Saturday, October 28, 2006

The Tech Factor

SOA. ERP. EAI. ECM. BPM. BPM again. Yep. There are two BPMs – Business Process Management, and Business Performance Management. C’mon already! Really, what is it we, all process professionals, are trying to accomplish?

There are still two “sides of the aisle” so to speak in the process improvement community. There’s the IT side, and then there’s the business side. The advent of object oriented technology and the development of modeling protocols like UML some 15 – 20 years ago by pioneers like Phillippe Kruchten and Grady Booch swung the door wide open for businesspeople with relatively light technical backgrounds (like myself) to develop application diagrams that were readily discernable by programmers. The current proliferation of Business Process Management Suites with their design environments, automated conversion to BPEL and instant enterprise deployment has all but obliterated the business – IT divide. You don’t have to be Nostradamus to predict with certainty where this is all going: the technical elite are being pushed way into the shadows as they create ever more simple means to develop in intuitive, graphical design environments. The need to understand the rigors of a procedural programming language is being relegated to the development of technologies that make that code all but invisible. Consequently, the IT function is becoming more macro-focused, and the bewildering array of acronyms is being adopted and interpreted by the business class.

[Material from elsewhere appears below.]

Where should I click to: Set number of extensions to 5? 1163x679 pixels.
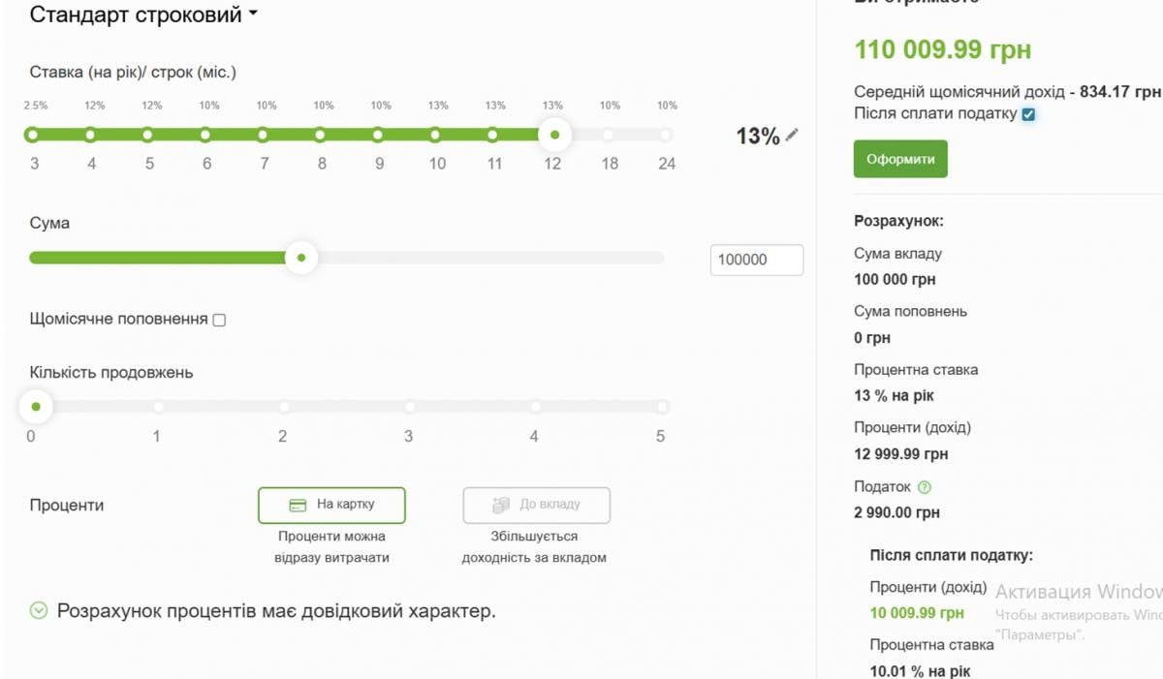coord(661,407)
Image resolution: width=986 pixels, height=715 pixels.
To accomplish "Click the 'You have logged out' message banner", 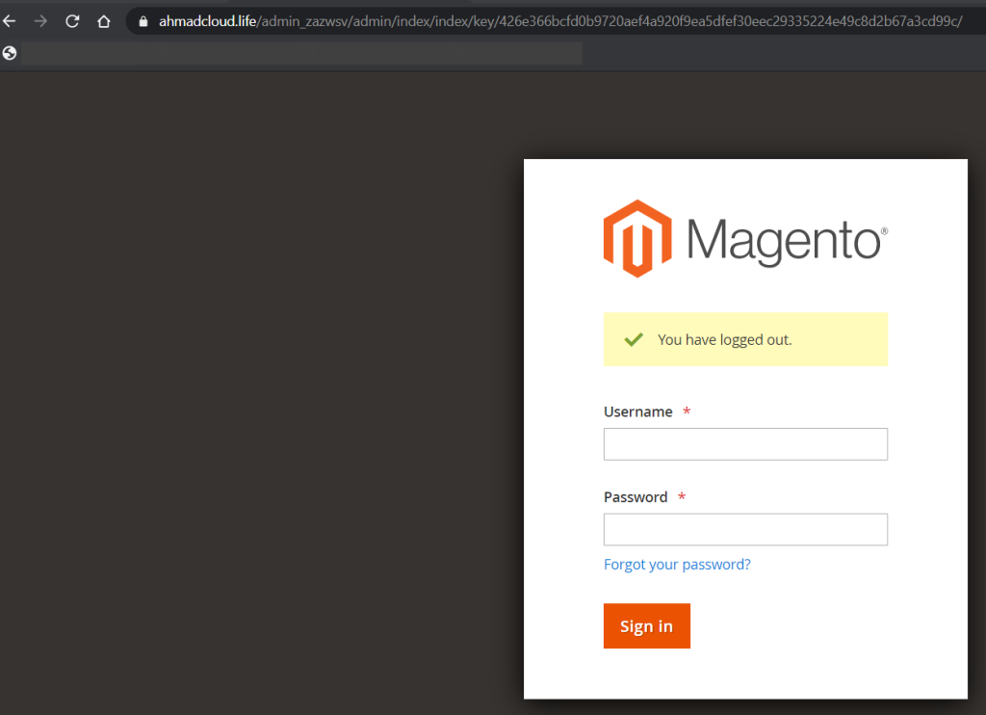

It reminds me of 1995 or so when everyone wanted Java-based web applications. They didn’t know why, exactly, but they wanted them. I remember running a small web shop in New York at that time, and getting calls from people who asked, “Do you guys do Java?” No kidding. Five years ago it was ERP. Then EAI. These days it’s SOA and BPM. You wanna know something? It’s all the same thing: An attempt to standardize enterprise architecture by creating universal abstractions that can be extended for specific applications depending upon the enterprise. That’s right, certain basic, redundant elements of the enterprise system are encapsulated into archetypal forms so they can be utilized throughout the enterprise with minor modification (i.e., they’re polymorphic).

Hmmm. Abstraction? Extensibility? Encapsulation? Polymorphism? That sounds a whole lot like object oriented technology, no? And as we come full circle we genuinely believe we’re innovating, when really all we’re doing is evolving – a natural, logical progression using now ancient ideas but applied in a brilliant way.

So let’s stop with the acronyms. We all want the same thing.